DATASET CONTENT

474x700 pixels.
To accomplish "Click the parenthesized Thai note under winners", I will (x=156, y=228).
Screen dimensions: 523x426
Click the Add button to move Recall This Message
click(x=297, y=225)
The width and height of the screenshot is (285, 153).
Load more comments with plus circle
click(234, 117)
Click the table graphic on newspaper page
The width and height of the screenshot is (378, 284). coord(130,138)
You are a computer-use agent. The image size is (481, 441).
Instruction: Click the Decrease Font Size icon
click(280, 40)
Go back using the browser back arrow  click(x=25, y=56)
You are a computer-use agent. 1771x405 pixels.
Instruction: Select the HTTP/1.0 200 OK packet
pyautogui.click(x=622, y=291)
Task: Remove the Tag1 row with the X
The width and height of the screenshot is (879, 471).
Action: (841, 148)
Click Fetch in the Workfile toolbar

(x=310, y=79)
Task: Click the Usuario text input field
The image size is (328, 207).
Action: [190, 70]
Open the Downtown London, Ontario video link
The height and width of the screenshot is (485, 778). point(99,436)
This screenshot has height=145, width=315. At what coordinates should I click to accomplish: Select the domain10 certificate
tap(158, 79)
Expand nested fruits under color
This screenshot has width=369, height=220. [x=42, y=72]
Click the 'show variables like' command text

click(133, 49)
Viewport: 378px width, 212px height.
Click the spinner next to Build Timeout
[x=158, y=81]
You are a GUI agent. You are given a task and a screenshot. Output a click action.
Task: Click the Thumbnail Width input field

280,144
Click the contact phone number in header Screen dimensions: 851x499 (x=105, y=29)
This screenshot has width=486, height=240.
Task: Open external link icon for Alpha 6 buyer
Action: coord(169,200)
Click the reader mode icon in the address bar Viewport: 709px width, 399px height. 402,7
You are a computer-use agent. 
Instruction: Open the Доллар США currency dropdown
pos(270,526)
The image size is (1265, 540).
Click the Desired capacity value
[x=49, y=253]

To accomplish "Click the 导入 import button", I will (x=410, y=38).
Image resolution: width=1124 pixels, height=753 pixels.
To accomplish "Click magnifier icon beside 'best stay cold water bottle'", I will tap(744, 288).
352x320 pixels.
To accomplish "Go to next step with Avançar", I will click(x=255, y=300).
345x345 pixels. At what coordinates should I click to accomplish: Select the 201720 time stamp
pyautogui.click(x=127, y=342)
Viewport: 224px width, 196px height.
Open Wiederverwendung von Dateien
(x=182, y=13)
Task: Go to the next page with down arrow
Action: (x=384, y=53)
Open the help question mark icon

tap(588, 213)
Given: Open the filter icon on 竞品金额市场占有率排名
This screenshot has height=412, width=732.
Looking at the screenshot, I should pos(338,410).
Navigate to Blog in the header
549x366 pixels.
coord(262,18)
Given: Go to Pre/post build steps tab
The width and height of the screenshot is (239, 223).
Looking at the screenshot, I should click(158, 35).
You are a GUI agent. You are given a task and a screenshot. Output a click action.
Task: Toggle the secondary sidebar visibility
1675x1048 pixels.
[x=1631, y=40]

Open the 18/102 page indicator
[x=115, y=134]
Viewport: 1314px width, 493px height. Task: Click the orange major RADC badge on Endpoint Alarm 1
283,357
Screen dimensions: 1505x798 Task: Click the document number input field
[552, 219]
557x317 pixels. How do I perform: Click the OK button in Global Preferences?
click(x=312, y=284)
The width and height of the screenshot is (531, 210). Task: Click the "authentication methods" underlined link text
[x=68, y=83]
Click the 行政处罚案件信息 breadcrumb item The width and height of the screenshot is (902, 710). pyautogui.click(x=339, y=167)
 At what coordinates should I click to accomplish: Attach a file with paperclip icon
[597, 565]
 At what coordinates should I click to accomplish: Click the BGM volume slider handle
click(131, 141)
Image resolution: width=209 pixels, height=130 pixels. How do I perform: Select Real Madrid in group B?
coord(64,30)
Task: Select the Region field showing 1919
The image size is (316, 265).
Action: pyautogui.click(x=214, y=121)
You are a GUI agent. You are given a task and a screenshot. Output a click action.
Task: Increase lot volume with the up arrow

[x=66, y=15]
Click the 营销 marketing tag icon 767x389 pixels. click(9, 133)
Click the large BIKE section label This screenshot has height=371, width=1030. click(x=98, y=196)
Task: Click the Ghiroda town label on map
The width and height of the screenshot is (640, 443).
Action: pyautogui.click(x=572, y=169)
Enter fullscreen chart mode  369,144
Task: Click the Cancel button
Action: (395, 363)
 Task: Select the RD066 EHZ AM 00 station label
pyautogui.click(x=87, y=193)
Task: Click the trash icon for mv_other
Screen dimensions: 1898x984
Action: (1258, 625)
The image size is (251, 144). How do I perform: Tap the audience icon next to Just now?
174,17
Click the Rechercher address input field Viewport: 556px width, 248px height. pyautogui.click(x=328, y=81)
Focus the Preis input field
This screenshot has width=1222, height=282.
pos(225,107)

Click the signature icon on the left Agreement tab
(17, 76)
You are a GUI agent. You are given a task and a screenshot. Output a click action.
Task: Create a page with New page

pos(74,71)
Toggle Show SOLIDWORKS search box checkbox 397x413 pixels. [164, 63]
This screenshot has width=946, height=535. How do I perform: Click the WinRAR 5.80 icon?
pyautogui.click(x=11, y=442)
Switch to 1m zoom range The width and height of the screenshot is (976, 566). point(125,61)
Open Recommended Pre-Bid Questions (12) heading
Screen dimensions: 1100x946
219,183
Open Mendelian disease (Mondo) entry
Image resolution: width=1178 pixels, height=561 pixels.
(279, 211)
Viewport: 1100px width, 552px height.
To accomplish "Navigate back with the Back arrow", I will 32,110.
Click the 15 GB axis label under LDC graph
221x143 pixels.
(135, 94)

WORK INSTRUCTION
Copy the lines above, please. Keep them exact.

RESPONSE TO THE TASK
474x700 pixels.
To accomplish "Click the parenthesized Thai note under winners", I will (x=156, y=228).
Screen dimensions: 523x426
Click the Add button to move Recall This Message
click(x=297, y=225)
The width and height of the screenshot is (285, 153).
Load more comments with plus circle
click(234, 117)
Click the table graphic on newspaper page
The width and height of the screenshot is (378, 284). coord(130,138)
You are a computer-use agent. The image size is (481, 441).
Instruction: Click the Decrease Font Size icon
click(280, 40)
Go back using the browser back arrow  click(x=25, y=56)
You are a computer-use agent. 1771x405 pixels.
Instruction: Select the HTTP/1.0 200 OK packet
pyautogui.click(x=622, y=291)
Task: Remove the Tag1 row with the X
The width and height of the screenshot is (879, 471).
Action: (841, 148)
Click Fetch in the Workfile toolbar

(x=310, y=79)
Task: Click the Usuario text input field
The image size is (328, 207).
Action: [190, 70]
Open the Downtown London, Ontario video link
The height and width of the screenshot is (485, 778). point(99,436)
This screenshot has height=145, width=315. At what coordinates should I click to accomplish: Select the domain10 certificate
tap(158, 79)
Expand nested fruits under color
This screenshot has width=369, height=220. [x=42, y=72]
Click the 'show variables like' command text

click(133, 49)
Viewport: 378px width, 212px height.
Click the spinner next to Build Timeout
[x=158, y=81]
You are a GUI agent. You are given a task and a screenshot. Output a click action.
Task: Click the Thumbnail Width input field

280,144
Click the contact phone number in header Screen dimensions: 851x499 (x=105, y=29)
This screenshot has width=486, height=240.
Task: Open external link icon for Alpha 6 buyer
Action: coord(169,200)
Click the reader mode icon in the address bar Viewport: 709px width, 399px height. 402,7
You are a computer-use agent. 
Instruction: Open the Доллар США currency dropdown
pos(270,526)
The image size is (1265, 540).
Click the Desired capacity value
[x=49, y=253]

To accomplish "Click the 导入 import button", I will (x=410, y=38).
Image resolution: width=1124 pixels, height=753 pixels.
To accomplish "Click magnifier icon beside 'best stay cold water bottle'", I will tap(744, 288).
352x320 pixels.
To accomplish "Go to next step with Avançar", I will click(x=255, y=300).
345x345 pixels. At what coordinates should I click to accomplish: Select the 201720 time stamp
pyautogui.click(x=127, y=342)
Viewport: 224px width, 196px height.
Open Wiederverwendung von Dateien
(x=182, y=13)
Task: Go to the next page with down arrow
Action: (x=384, y=53)
Open the help question mark icon

tap(588, 213)
Given: Open the filter icon on 竞品金额市场占有率排名
This screenshot has height=412, width=732.
Looking at the screenshot, I should pos(338,410).
Navigate to Blog in the header
549x366 pixels.
coord(262,18)
Given: Go to Pre/post build steps tab
The width and height of the screenshot is (239, 223).
Looking at the screenshot, I should click(158, 35).
You are a GUI agent. You are given a task and a screenshot. Output a click action.
Task: Toggle the secondary sidebar visibility
1675x1048 pixels.
[x=1631, y=40]

Open the 18/102 page indicator
[x=115, y=134]
Viewport: 1314px width, 493px height. Task: Click the orange major RADC badge on Endpoint Alarm 1
283,357
Screen dimensions: 1505x798 Task: Click the document number input field
[552, 219]
557x317 pixels. How do I perform: Click the OK button in Global Preferences?
click(x=312, y=284)
The width and height of the screenshot is (531, 210). Task: Click the "authentication methods" underlined link text
[x=68, y=83]
Click the 行政处罚案件信息 breadcrumb item The width and height of the screenshot is (902, 710). pyautogui.click(x=339, y=167)
 At what coordinates should I click to accomplish: Attach a file with paperclip icon
[597, 565]
 At what coordinates should I click to accomplish: Click the BGM volume slider handle
click(131, 141)
Image resolution: width=209 pixels, height=130 pixels. How do I perform: Select Real Madrid in group B?
coord(64,30)
Task: Select the Region field showing 1919
The image size is (316, 265).
Action: pyautogui.click(x=214, y=121)
You are a GUI agent. You are given a task and a screenshot. Output a click action.
Task: Increase lot volume with the up arrow

[x=66, y=15]
Click the 营销 marketing tag icon 767x389 pixels. click(9, 133)
Click the large BIKE section label This screenshot has height=371, width=1030. click(x=98, y=196)
Task: Click the Ghiroda town label on map
The width and height of the screenshot is (640, 443).
Action: pyautogui.click(x=572, y=169)
Enter fullscreen chart mode  369,144
Task: Click the Cancel button
Action: (395, 363)
 Task: Select the RD066 EHZ AM 00 station label
pyautogui.click(x=87, y=193)
Task: Click the trash icon for mv_other
Screen dimensions: 1898x984
Action: (1258, 625)
The image size is (251, 144). How do I perform: Tap the audience icon next to Just now?
174,17
Click the Rechercher address input field Viewport: 556px width, 248px height. pyautogui.click(x=328, y=81)
Focus the Preis input field
This screenshot has width=1222, height=282.
pos(225,107)

Click the signature icon on the left Agreement tab
(17, 76)
You are a GUI agent. You are given a task and a screenshot. Output a click action.
Task: Create a page with New page

pos(74,71)
Toggle Show SOLIDWORKS search box checkbox 397x413 pixels. [164, 63]
This screenshot has width=946, height=535. How do I perform: Click the WinRAR 5.80 icon?
pyautogui.click(x=11, y=442)
Switch to 1m zoom range The width and height of the screenshot is (976, 566). point(125,61)
Open Recommended Pre-Bid Questions (12) heading
Screen dimensions: 1100x946
219,183
Open Mendelian disease (Mondo) entry
Image resolution: width=1178 pixels, height=561 pixels.
(279, 211)
Viewport: 1100px width, 552px height.
To accomplish "Navigate back with the Back arrow", I will 32,110.
Click the 15 GB axis label under LDC graph
221x143 pixels.
(135, 94)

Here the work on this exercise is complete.